Raw records:
######
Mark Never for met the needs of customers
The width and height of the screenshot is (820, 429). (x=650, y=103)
######
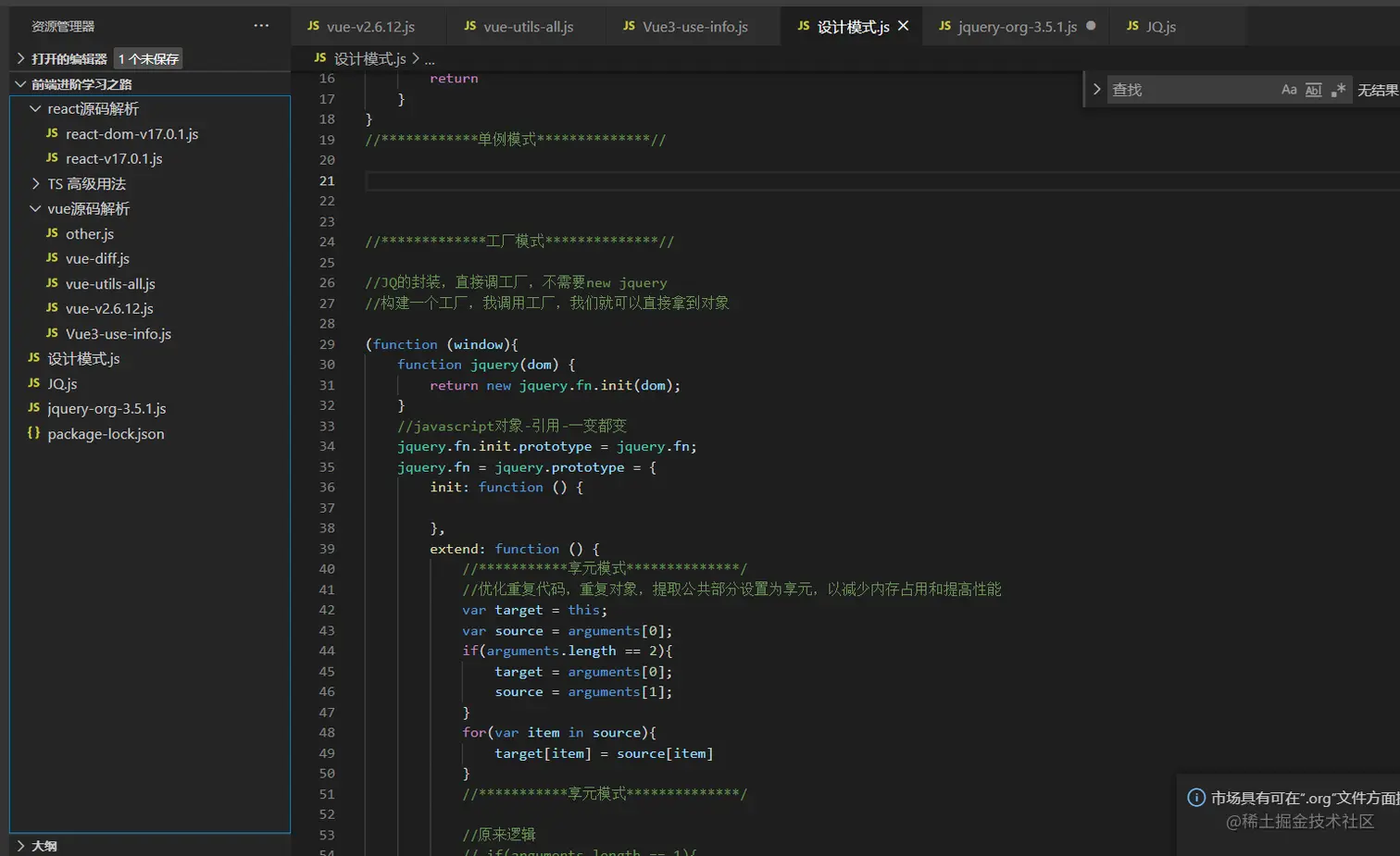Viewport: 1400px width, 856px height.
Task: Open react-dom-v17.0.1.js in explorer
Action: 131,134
######
Problem details:
Copy the data word for word, starting at the line that contains "Viewport: 1400px width, 856px height." and ending at the line that contains "Action: 131,134". Include both of those lines and omit the pictures.

Solution for this exercise:
Viewport: 1400px width, 856px height.
Task: Open react-dom-v17.0.1.js in explorer
Action: 131,134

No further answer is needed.